The usual explanation given to understand why high energies are required to probe very small distances is that we need the de Broglie wavelength of the probe to be comparable/smaller than the length scale we are interested in probing.
$$\lambda = \frac{h}{p}$$
Small distance means using small $\lambda$ and therefore higher momentum implying higher energies. This is quite intuitive to understand given the analogy with light waves.
However, it is often shown that macroscopic objects like dust particles have tiny de Broglie wavelengths, less than a fermi or so (for ex. Complement $A_I$ of Cohen-Tannoudji Quantum Mechanics Vol 1).
My question is if $\lambda$ being small is the only criterion then what prevents classical/macroscopic objects with such tiny $\lambda$ from being used as probes? Is there a practical restriction to this or am I missing something conceptual? On the face of it, the question seems pretty absurd but I am unable to think of a clear answer and couldn't find an explanation addressing this particular issue.
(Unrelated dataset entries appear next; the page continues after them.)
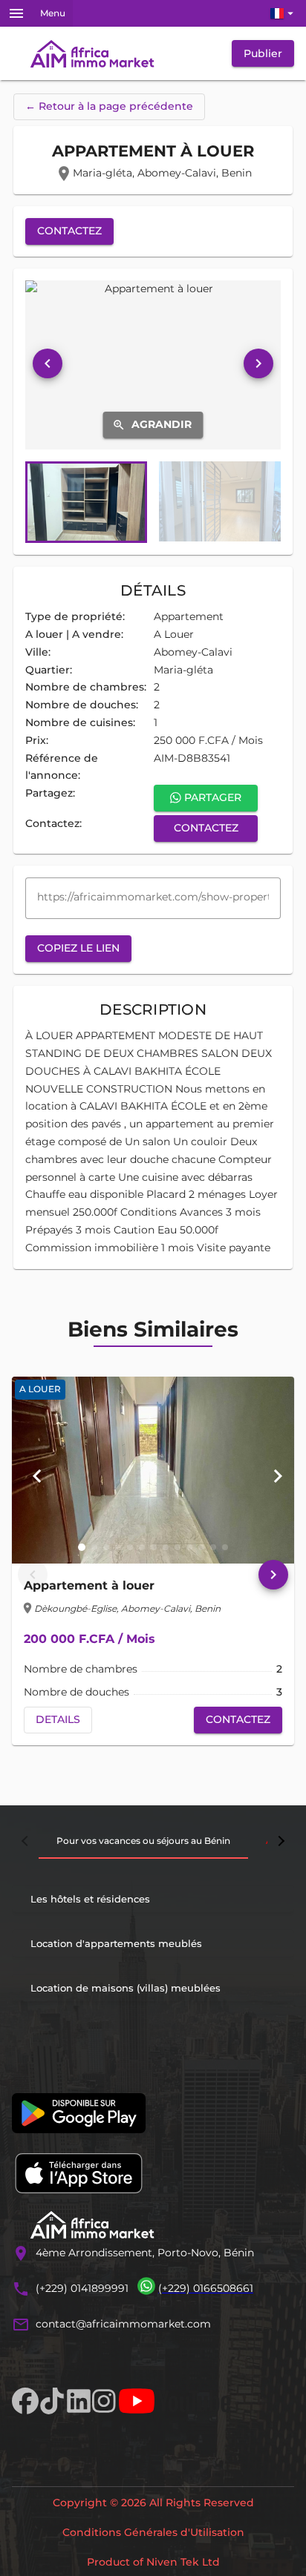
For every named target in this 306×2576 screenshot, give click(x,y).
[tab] (143, 1841)
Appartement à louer (89, 1585)
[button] (81, 1547)
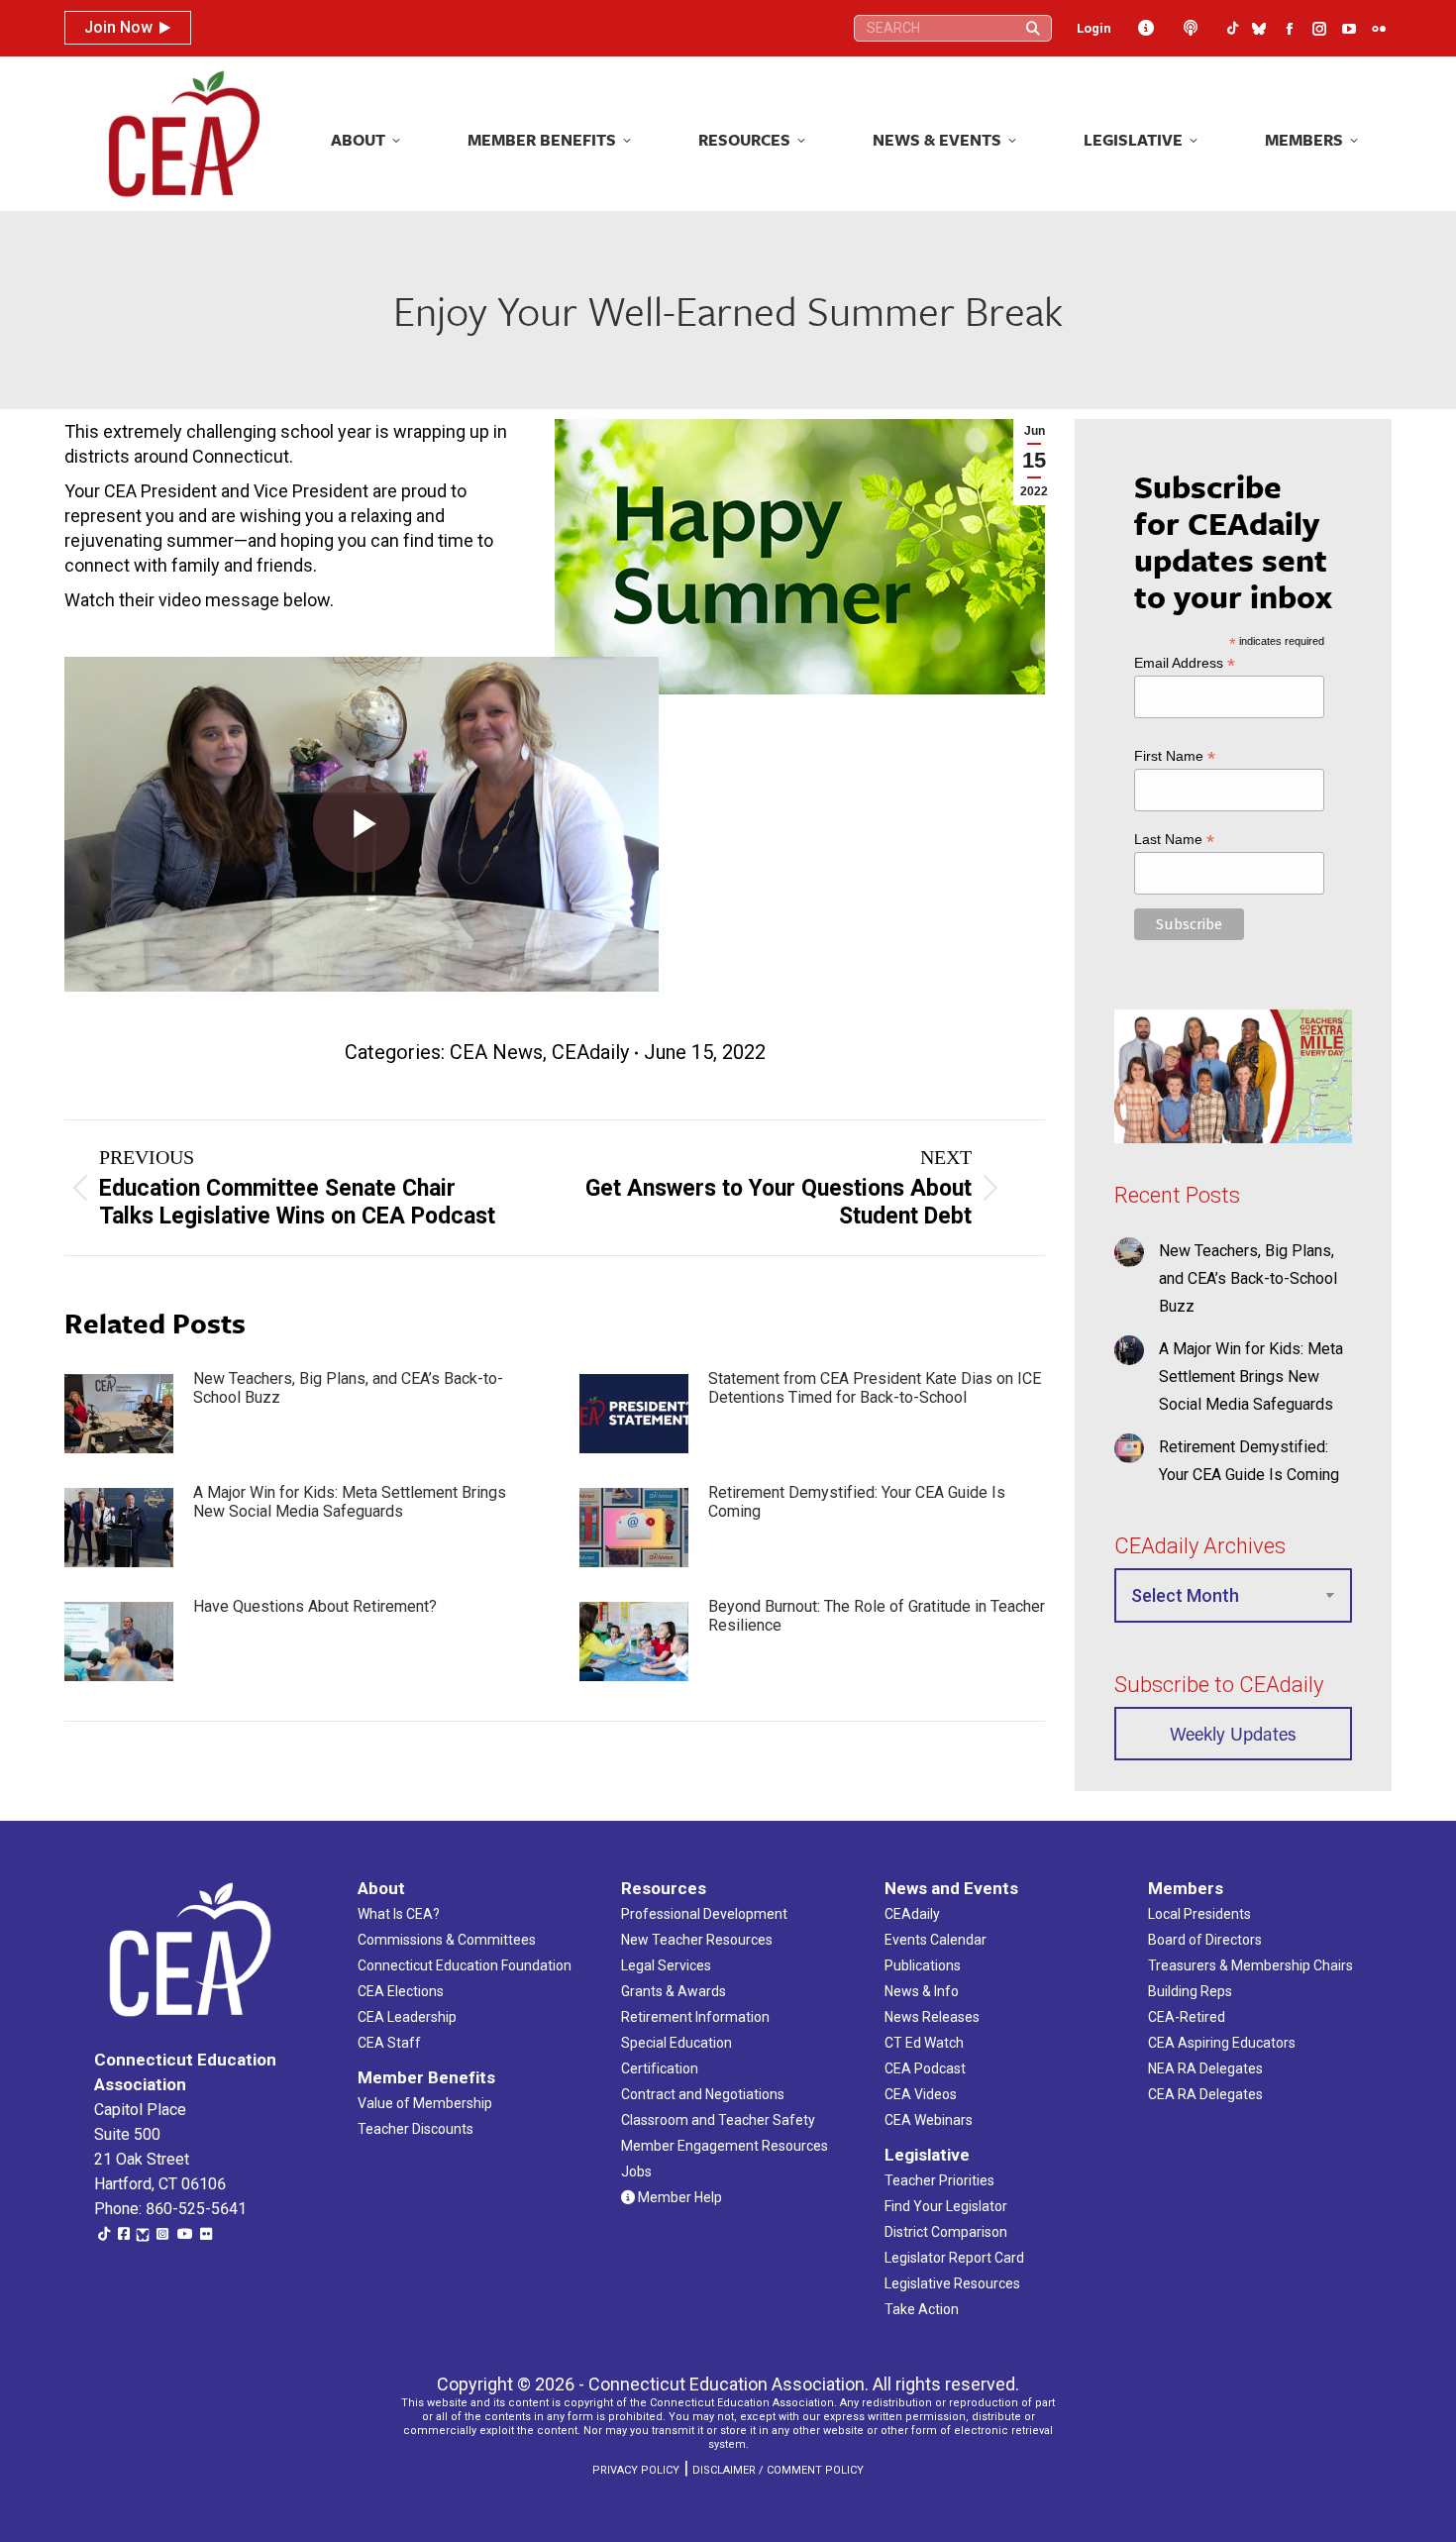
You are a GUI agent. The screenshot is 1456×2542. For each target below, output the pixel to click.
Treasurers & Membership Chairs (1250, 1965)
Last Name (1174, 839)
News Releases (932, 2017)
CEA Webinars (928, 2120)
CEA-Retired (1186, 2017)
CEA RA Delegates (1205, 2094)
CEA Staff (389, 2043)
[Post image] (118, 1413)
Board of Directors (1205, 1940)
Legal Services (666, 1965)
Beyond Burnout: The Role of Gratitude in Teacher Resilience (876, 1616)
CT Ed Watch (924, 2043)
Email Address (1184, 663)
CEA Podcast (925, 2068)
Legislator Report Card (954, 2258)
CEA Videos (920, 2094)
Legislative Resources (952, 2283)
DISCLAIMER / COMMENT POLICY (778, 2470)
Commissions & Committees (447, 1940)
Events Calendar (935, 1940)
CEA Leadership (407, 2017)
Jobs (636, 2171)
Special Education (676, 2043)
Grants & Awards (673, 1991)
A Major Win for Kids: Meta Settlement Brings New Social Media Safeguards (349, 1502)
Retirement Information (695, 2017)
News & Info (921, 1991)
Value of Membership (425, 2103)
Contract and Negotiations (702, 2094)
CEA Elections (401, 1991)
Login (1094, 28)
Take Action (921, 2309)
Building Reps (1190, 1991)
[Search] (1033, 28)
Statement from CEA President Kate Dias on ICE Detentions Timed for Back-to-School (874, 1388)
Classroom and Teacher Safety (718, 2120)
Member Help (678, 2197)
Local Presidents (1199, 1914)
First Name (1174, 756)
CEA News (496, 1052)
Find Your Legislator (945, 2206)
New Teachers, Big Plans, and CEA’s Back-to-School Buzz (348, 1388)
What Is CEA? (399, 1914)
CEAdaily (590, 1052)
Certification (659, 2068)
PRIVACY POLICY (635, 2470)
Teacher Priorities (939, 2180)
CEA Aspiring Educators (1222, 2043)
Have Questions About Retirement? (315, 1606)
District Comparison (945, 2232)
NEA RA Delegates (1205, 2068)
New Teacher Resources (697, 1940)
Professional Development (704, 1914)
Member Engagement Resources (724, 2146)
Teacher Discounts (415, 2129)
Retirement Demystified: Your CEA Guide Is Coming (856, 1502)
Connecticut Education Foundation (465, 1965)
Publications (922, 1965)
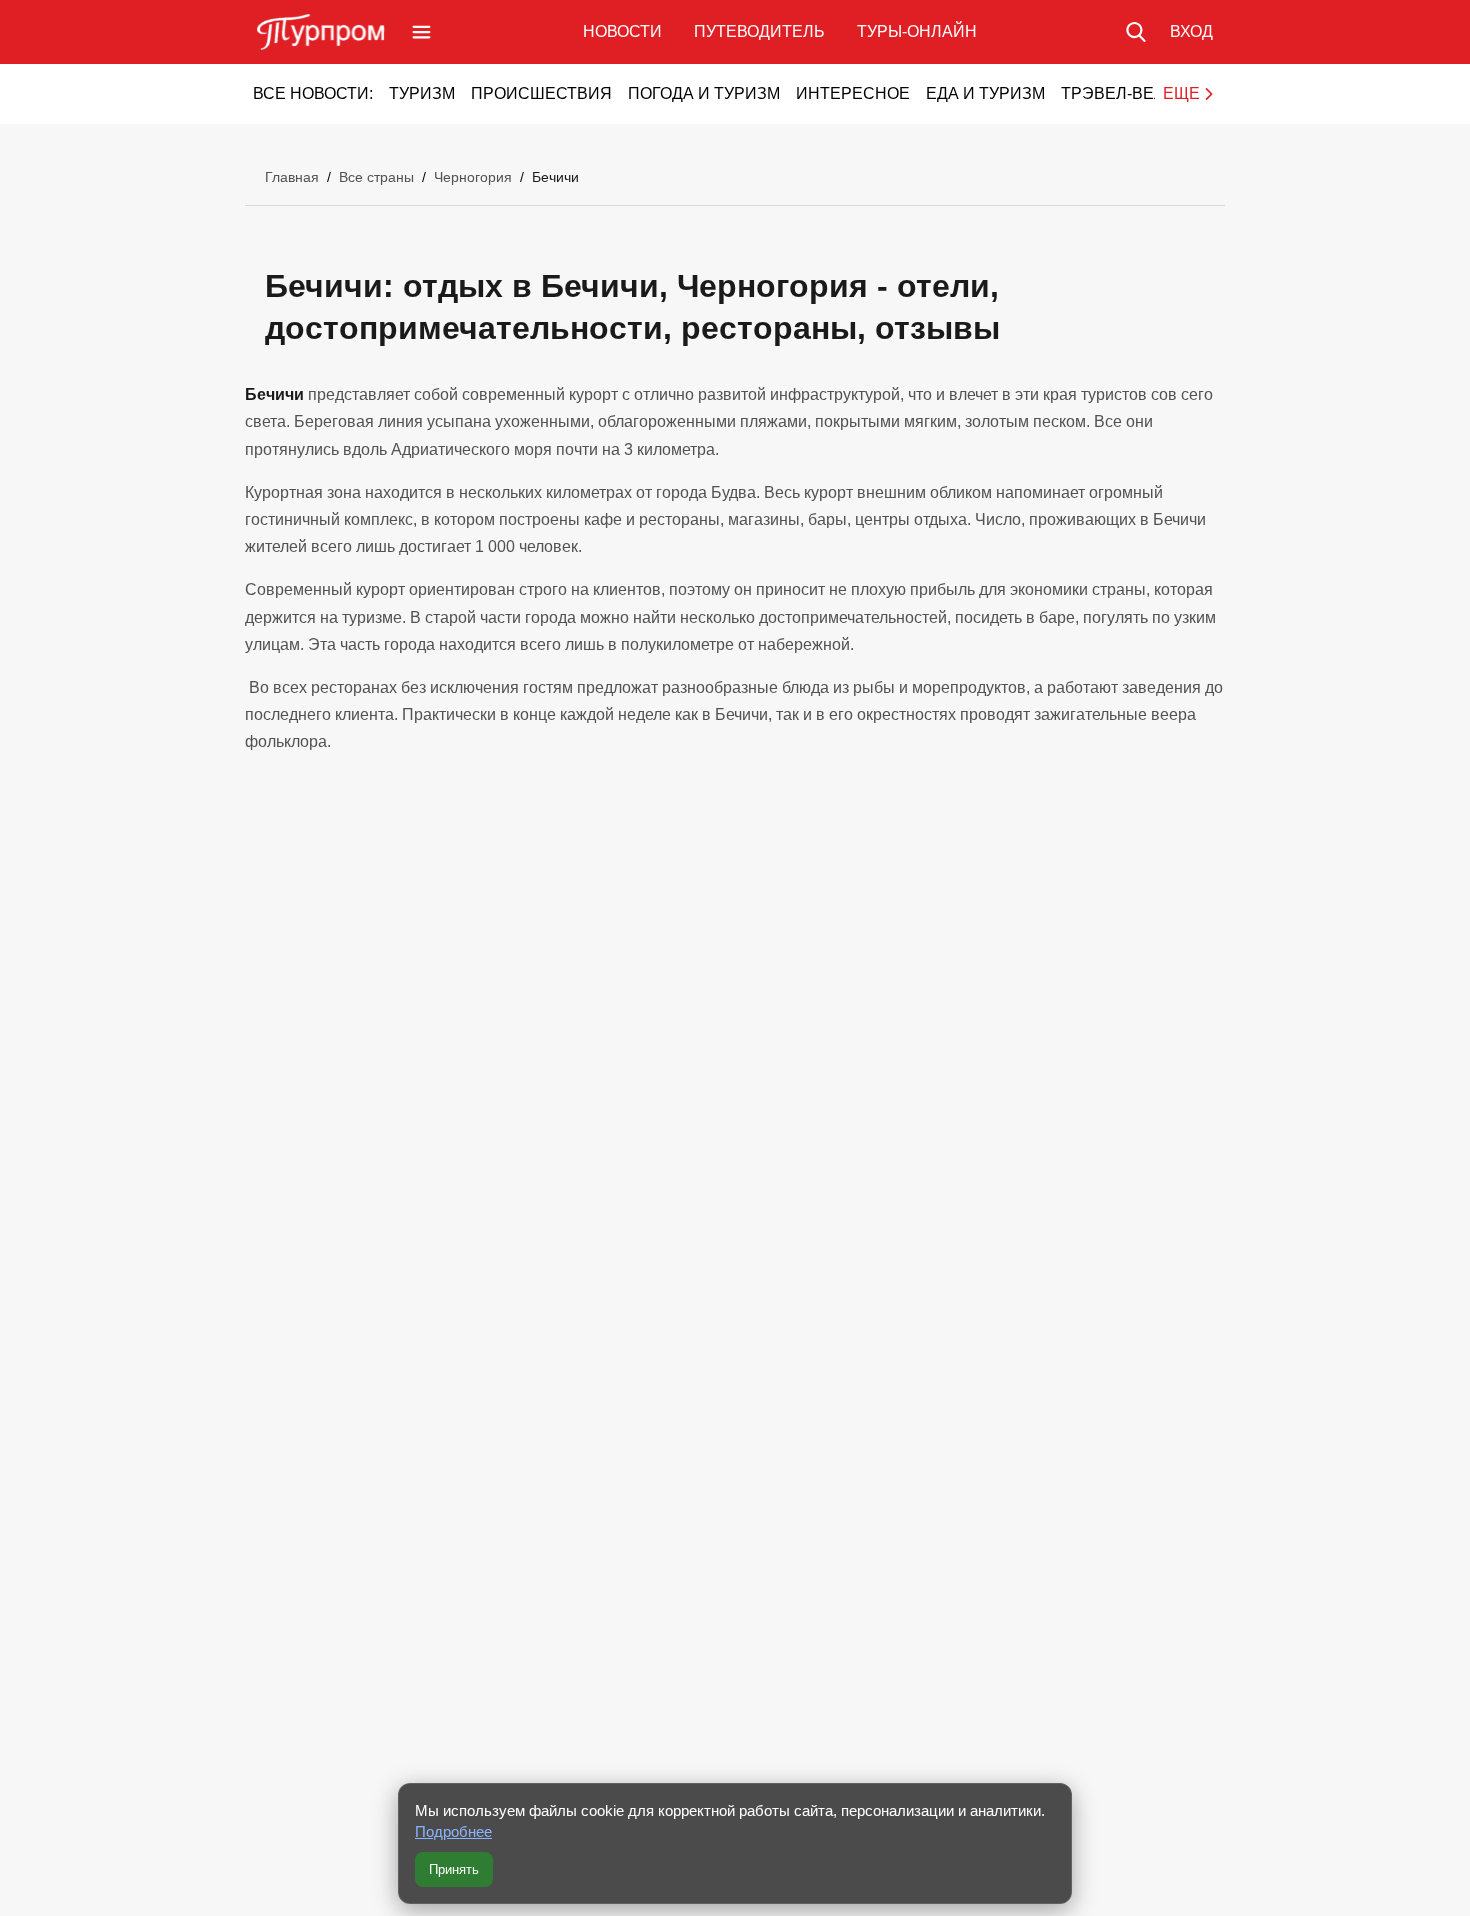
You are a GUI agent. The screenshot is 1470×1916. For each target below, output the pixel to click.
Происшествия (541, 93)
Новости (622, 31)
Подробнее (453, 1831)
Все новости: (313, 93)
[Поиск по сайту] (1136, 32)
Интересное (853, 93)
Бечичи (555, 177)
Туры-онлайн (917, 31)
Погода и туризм (704, 93)
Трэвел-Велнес (1130, 93)
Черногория (473, 177)
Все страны (376, 177)
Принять (454, 1869)
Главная (292, 177)
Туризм (422, 93)
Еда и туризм (985, 93)
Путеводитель (759, 31)
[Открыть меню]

Here are a few points that I have in mind about the question:
- $\lambda$ is fixed by $p$ and reaching a certain $p$ requires less energy if $m$ is higher. So it is energetically favorable to use particles of higher mass as probes.
- Macroscopic particles with tiny de Broglie wavelengths are not quantum (i.e. it has well-defined positions and momenta, the uncertainties being negligible), unlike an electron with the same de Broglie wavelength. Does this imply having wave characteristics is a necessity for probing small distances?
- If wave characteristics are necessary then forgetting about classical particles, suppose that there existed a very heavy elementary particle. It will show quantum behavior. Then can it be used to probe smaller distances using lesser energies?